### WHAT THE EXERCISE ASKS
Every line that contains the word "size" should be copied from the records below.
══════════
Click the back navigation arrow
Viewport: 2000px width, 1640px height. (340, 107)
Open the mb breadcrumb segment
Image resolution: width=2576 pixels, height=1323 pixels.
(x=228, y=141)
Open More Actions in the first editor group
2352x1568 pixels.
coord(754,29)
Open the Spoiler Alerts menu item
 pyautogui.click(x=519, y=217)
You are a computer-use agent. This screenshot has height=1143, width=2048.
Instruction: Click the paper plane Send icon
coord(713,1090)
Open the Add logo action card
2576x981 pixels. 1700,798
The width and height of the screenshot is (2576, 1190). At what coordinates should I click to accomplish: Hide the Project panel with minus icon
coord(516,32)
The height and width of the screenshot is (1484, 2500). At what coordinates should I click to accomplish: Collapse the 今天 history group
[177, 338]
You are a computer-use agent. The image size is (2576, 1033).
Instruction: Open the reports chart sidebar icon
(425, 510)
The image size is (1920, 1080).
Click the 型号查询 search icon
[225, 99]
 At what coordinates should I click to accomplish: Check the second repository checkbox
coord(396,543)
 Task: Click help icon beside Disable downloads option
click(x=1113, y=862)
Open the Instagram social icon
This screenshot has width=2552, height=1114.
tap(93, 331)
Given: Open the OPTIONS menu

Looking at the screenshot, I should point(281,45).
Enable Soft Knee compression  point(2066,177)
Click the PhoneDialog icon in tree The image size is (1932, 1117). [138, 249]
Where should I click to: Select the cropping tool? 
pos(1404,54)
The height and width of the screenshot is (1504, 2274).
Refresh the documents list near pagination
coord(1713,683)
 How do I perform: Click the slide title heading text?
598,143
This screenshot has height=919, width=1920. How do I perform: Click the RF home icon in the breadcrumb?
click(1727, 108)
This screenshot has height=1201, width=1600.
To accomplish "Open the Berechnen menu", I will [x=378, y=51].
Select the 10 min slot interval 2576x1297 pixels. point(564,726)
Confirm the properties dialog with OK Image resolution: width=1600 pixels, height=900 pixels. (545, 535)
══════════
### ANSWER
You are a computer-use agent. The image size is (2576, 1033).
The image size is (1920, 1080).
Click the PhoneDialog icon in tree The image size is (1932, 1117). [138, 249]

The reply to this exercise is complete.